Sentence Transformer¶

The Snowflake Model Registry supports models that use Sentence Transformers (sentence_transformers.SentenceTransformer). For more information, see the Sentence Transformers documentation.

For the registry to know the signatures of the target methods, you must specify either sample input data or the signatures that define the input and output schema for the model’s methods.

For sample input data, specify a Snowpark DataFrame as the value for the sample_input_data parameter. For example you can specify a value such as sample_input = pd.DataFrame(["This is a sample sentence."], columns=["TEXT"]).

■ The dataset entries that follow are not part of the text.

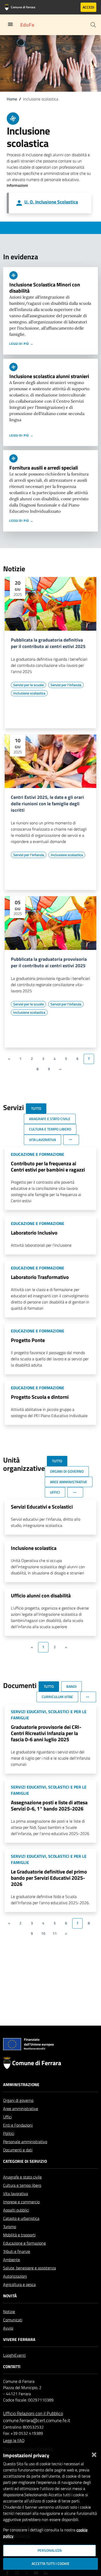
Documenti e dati (17, 2150)
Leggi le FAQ (14, 2440)
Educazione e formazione (24, 2243)
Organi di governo (18, 2100)
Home (12, 99)
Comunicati (12, 2320)
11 (55, 1933)
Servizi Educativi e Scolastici (42, 1507)
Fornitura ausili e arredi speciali (43, 468)
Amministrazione (21, 2084)
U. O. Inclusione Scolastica (51, 201)
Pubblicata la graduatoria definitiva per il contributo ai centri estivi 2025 (48, 643)
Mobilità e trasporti (19, 2235)
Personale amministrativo (25, 2141)
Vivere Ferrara (19, 2339)
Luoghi (9, 2355)
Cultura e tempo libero (22, 2185)
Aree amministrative (20, 2108)
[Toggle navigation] (10, 24)
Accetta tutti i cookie (50, 2563)
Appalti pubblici (16, 2210)
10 (43, 1933)
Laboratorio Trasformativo (40, 1277)
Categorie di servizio (25, 2161)
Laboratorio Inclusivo (34, 1233)
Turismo (9, 2226)
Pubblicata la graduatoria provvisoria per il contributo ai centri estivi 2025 (49, 962)
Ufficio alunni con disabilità (41, 1595)
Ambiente (11, 2260)
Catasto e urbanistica (21, 2218)
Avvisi (8, 2328)
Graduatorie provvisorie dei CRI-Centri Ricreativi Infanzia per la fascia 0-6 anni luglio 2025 (46, 1733)
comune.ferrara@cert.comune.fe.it (36, 2420)
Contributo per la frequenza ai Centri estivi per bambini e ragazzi (48, 1166)
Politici (8, 2133)
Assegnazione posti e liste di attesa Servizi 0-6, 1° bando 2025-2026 (49, 1805)
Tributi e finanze (16, 2251)
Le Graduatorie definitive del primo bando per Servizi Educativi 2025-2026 (49, 1878)
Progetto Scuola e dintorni (40, 1397)
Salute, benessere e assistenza (29, 2268)
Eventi (20, 2355)
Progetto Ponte (28, 1340)
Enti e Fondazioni (18, 2125)
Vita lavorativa (15, 2193)
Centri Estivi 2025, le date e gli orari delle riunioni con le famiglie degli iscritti (47, 804)
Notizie (9, 2311)
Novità (10, 2296)
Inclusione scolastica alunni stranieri (49, 376)
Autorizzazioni (15, 2276)
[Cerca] (93, 25)
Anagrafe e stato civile (22, 2177)
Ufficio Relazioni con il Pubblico (33, 2413)
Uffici (7, 2117)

If you’re using the signatures parameter, specify a dictionary as the value for the signatures parameter. The dictionary defines the input and output methods for the model. For example, the following code defines the input and output schema for the model’s encode method:

from snowflake.ml.model.model_signature import ModelSignature, FeatureSpec, DataType

  signatures = {
      "encode": ModelSignature(
          inputs=[FeatureSpec(dtype=DataType.STRING, name='TEXT')],
          outputs=[FeatureSpec(dtype=DataType.FLOAT, name='EMBEDDINGS', shape=(-1,))]
      )
  }

When you call log_model, you can use the following additional options in the options dictionary:


Option	Description
`target_methods`	A list of the names of the methods available on the model object. Sentence Transformer models have the following target method by default, assuming the method exists: `encode`.
`cuda_version`	The version of the CUDA runtime to be used when deploying to a platform with a GPU; defaults to 11.8. If manually set to `None`, the model cannot be deployed to a platform having a GPU.

The following example:

Loads a pre-trained Sentence Transformer model.
Logs it to the Snowflake ML Model Registry
Uses the logged model for inference.

Note

In the example, reg is an instance of snowflake.ml.registry.Registry. For information on creating a registry object, see Snowflake Model Registry.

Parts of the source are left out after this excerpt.